- **YOUR GOAL**
Which lines in the listing below contain the word "button"? Copy each of those lines in full, treating uppercase and lowercase as distinct.

- **DATASET ROWS**

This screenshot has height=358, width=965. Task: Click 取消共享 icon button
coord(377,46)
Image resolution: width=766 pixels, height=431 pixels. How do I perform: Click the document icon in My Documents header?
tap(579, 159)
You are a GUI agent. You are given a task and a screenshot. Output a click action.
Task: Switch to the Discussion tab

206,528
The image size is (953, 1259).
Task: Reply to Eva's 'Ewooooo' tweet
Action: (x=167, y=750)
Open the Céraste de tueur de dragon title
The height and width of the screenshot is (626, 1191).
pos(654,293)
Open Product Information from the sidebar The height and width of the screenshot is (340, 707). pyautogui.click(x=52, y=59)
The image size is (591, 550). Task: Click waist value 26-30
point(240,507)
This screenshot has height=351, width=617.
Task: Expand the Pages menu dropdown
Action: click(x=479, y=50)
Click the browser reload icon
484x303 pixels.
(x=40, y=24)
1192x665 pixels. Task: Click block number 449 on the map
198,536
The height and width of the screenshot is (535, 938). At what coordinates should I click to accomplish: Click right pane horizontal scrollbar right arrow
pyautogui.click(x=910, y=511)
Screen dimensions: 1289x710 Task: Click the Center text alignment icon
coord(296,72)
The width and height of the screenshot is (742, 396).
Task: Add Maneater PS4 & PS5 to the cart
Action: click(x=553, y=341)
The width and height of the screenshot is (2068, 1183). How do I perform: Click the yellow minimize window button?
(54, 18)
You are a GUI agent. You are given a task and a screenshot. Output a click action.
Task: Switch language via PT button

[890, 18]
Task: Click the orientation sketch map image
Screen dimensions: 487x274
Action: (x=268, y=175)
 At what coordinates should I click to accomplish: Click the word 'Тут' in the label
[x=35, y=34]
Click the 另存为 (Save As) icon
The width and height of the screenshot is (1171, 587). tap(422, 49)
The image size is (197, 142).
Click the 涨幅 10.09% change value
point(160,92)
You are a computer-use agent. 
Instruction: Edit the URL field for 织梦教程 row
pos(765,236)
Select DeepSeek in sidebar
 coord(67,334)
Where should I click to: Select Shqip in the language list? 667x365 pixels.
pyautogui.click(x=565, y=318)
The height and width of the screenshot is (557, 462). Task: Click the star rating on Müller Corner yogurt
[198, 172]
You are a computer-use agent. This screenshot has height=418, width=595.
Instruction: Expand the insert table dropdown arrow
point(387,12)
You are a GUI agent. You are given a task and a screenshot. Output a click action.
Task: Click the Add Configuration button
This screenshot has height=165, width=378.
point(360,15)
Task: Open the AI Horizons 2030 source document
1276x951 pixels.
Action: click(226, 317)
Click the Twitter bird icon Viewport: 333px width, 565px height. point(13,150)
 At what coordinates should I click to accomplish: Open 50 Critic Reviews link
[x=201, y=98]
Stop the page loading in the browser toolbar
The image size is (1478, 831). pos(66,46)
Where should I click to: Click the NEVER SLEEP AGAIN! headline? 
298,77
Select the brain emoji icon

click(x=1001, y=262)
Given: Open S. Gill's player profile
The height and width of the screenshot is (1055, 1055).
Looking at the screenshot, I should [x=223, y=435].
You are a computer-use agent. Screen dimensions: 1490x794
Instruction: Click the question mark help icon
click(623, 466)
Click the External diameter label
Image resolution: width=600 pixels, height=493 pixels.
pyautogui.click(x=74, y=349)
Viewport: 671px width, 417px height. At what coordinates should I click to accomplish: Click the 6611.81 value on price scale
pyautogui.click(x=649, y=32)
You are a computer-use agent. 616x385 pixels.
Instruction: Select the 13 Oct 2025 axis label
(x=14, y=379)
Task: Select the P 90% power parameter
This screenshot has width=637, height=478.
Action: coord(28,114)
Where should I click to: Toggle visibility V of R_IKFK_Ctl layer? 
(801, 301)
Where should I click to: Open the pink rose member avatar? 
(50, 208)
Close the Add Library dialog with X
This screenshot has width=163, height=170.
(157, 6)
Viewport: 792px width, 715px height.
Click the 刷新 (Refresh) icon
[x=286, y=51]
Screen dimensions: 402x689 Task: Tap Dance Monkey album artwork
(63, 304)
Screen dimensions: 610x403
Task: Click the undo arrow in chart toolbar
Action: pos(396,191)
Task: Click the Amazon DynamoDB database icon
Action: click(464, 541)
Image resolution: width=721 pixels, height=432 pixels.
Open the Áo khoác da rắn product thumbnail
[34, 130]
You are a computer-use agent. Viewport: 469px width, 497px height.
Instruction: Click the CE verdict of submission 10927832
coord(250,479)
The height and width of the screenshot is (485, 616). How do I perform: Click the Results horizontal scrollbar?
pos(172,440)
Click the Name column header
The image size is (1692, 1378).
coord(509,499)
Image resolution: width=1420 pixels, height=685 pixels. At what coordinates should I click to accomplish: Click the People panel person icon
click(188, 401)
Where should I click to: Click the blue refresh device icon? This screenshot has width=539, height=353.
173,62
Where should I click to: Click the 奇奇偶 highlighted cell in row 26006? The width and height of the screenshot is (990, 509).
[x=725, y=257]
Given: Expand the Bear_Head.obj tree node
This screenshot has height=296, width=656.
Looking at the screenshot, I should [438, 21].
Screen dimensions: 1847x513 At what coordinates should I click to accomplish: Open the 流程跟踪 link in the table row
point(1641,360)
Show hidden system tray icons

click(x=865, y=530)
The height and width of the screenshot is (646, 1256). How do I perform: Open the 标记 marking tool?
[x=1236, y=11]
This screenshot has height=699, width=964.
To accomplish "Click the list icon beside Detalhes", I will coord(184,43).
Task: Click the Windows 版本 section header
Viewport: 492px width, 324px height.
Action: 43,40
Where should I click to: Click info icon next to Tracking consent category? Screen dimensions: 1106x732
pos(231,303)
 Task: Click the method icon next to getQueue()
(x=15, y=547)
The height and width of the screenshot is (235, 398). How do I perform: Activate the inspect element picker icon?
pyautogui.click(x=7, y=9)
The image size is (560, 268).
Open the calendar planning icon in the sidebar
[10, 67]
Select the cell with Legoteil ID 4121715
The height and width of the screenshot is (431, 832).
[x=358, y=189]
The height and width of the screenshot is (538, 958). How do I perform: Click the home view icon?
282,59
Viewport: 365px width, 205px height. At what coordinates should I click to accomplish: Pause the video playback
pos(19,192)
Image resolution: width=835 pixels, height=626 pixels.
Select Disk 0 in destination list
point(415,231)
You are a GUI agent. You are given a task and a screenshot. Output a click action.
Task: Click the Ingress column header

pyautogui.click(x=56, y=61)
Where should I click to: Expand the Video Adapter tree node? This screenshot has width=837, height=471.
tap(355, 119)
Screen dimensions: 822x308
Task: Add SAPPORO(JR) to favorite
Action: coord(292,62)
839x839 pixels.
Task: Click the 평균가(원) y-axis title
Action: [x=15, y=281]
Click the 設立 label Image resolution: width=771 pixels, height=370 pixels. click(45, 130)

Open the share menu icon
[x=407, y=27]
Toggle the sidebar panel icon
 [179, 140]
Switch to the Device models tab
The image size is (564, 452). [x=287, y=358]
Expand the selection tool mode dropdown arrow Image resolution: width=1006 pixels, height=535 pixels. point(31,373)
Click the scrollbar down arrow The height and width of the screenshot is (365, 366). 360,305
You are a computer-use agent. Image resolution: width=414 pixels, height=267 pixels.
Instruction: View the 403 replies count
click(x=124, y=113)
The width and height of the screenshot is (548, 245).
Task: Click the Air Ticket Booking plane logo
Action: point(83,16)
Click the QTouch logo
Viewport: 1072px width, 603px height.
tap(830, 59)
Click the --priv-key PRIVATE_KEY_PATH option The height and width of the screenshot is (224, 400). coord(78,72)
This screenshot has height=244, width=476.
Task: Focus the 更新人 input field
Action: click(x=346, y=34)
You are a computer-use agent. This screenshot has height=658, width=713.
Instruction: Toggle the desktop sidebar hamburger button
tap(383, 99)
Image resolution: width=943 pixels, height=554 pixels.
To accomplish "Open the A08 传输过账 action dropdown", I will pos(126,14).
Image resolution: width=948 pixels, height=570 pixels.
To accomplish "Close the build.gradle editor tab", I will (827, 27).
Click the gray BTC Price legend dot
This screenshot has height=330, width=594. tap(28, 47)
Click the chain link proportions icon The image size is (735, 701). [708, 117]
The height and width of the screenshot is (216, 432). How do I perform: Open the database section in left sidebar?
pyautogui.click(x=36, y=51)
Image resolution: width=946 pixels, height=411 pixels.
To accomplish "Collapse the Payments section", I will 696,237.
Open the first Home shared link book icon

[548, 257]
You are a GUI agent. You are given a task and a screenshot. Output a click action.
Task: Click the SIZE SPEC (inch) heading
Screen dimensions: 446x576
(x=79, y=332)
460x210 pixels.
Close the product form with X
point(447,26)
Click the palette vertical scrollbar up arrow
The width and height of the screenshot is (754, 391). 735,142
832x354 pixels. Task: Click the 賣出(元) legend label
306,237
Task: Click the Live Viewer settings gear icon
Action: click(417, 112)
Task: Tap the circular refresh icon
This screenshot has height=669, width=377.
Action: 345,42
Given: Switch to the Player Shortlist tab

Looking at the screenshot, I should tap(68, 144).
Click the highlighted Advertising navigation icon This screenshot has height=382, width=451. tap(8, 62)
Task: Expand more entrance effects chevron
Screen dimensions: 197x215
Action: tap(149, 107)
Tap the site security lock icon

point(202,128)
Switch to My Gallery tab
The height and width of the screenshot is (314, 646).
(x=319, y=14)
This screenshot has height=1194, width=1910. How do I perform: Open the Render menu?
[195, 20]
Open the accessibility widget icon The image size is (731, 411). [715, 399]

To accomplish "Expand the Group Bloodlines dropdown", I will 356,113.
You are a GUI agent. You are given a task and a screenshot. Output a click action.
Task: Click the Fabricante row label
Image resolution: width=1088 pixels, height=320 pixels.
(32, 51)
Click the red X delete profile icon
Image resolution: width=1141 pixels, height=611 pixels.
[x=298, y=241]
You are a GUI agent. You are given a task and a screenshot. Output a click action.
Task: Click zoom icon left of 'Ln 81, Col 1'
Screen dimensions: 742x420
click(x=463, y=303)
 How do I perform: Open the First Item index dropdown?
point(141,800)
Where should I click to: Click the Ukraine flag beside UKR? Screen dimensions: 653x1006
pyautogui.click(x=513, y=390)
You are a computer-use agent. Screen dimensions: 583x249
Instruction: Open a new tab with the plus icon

- **FINAL ANSWER**
This screenshot has height=358, width=965. Task: Click 取消共享 icon button
The width and height of the screenshot is (2068, 1183). How do I perform: Click the yellow minimize window button?
Task: Switch language via PT button
Task: Click the Add Configuration button
Instruction: Toggle the desktop sidebar hamburger button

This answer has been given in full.